The service had a registered manager. A registered manager is a person who has registered with the Care Quality Commission to manage the service. Like registered providers, they are ‘registered persons’. Registered persons have legal responsibility for meeting the requirements in the Health and Social Care Act 2008 and associated Regulations about how the service is run.

We found that the systems in place to monitor and manage the service were not effective.

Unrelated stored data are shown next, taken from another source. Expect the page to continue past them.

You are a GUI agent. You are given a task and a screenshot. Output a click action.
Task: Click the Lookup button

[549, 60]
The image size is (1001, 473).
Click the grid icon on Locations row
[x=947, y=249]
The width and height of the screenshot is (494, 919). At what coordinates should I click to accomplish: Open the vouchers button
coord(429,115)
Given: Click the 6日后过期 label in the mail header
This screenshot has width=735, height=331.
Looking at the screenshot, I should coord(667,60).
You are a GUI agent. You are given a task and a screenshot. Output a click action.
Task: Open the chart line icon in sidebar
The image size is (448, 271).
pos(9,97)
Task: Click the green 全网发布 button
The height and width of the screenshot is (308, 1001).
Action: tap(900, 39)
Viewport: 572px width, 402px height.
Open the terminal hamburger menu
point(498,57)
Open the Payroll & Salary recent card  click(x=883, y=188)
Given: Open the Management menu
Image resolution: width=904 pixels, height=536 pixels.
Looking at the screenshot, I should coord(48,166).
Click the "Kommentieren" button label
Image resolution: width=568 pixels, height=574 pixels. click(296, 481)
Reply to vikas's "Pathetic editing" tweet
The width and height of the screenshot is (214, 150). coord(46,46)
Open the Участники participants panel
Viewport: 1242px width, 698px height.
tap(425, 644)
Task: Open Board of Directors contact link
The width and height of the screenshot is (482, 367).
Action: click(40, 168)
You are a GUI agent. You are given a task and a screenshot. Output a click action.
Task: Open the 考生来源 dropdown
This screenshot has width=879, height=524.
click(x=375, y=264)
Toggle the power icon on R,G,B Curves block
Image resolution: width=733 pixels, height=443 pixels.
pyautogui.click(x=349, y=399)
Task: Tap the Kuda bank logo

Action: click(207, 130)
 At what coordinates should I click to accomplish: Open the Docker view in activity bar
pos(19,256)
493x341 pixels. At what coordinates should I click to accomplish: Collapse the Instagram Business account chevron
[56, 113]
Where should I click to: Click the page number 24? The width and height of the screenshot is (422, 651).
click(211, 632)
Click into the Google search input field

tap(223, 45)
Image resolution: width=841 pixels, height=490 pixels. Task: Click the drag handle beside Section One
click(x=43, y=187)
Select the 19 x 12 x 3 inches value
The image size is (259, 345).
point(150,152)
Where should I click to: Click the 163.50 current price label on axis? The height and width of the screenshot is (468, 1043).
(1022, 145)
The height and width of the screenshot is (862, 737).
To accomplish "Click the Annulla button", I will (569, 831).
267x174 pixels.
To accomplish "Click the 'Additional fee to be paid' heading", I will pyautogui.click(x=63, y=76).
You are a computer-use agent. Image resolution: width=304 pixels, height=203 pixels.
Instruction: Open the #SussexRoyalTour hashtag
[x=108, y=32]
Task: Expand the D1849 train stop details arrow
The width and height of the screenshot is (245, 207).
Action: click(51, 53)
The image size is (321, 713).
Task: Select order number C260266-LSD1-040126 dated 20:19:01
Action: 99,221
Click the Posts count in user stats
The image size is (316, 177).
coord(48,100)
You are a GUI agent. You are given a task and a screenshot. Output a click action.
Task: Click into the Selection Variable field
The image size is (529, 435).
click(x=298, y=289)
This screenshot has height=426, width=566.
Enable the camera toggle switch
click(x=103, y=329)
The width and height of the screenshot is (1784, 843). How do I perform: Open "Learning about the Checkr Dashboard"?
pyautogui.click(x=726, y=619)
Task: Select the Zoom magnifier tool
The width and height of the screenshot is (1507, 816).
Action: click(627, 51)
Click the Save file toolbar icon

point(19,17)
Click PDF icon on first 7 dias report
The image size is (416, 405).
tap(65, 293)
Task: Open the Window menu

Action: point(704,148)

This meant there was a risk that unsafe and ineffective care was not identified.

The provider had not notified the commission of a change to their registration as required.

Improvements were needed to ensure that records contained accurate and up to date information.

The provider was not always following the principles of the Mental Capacity Act 2005. This meant that people were at risk of receiving care that was not in their best interests.

Improvements were needed to ensure people’s cultural and diverse needs were assessed and recorded to enable a fully individualised care provision that met people’s preferences.

Improvements were needed to ensure staff had guidance to administer and prompt people to take their medicines safely. Improvements were needed to ensure that the provider had safe recruitment procedures in place.

People were supported to eat and drink sufficient amounts and nutritional risks were assessed and monitored.

People’s health was monitored and health professionals input was sought where needed.

Staff were aware of their responsibilities to protect people from the risk of harm. Staff knew people’s risks and supported them to remain as independent as possible whilst protecting their safety.

There were enough staff available to meet people’s needs in a timely way. Infection control measures were in place to protect people from the potential risk of cross infection.

People were supported by caring and compassionate staff.

People’s choices were promoted and respected by staff and staff understood people’s individual communication needs. People’s dignity was maintained and their right to privacy was upheld.

People’s care was reviewed to ensure they received support that met their changing needs. People received care from a consistent staff group which met their individual needs and preferences.

People and relatives knew how to complain and the provider had a complaints procedure in place.

People, relatives and staff felt able to approach the registered manager and provider.

Feedback had been gained from people and relatives which had been acted on to improve the service.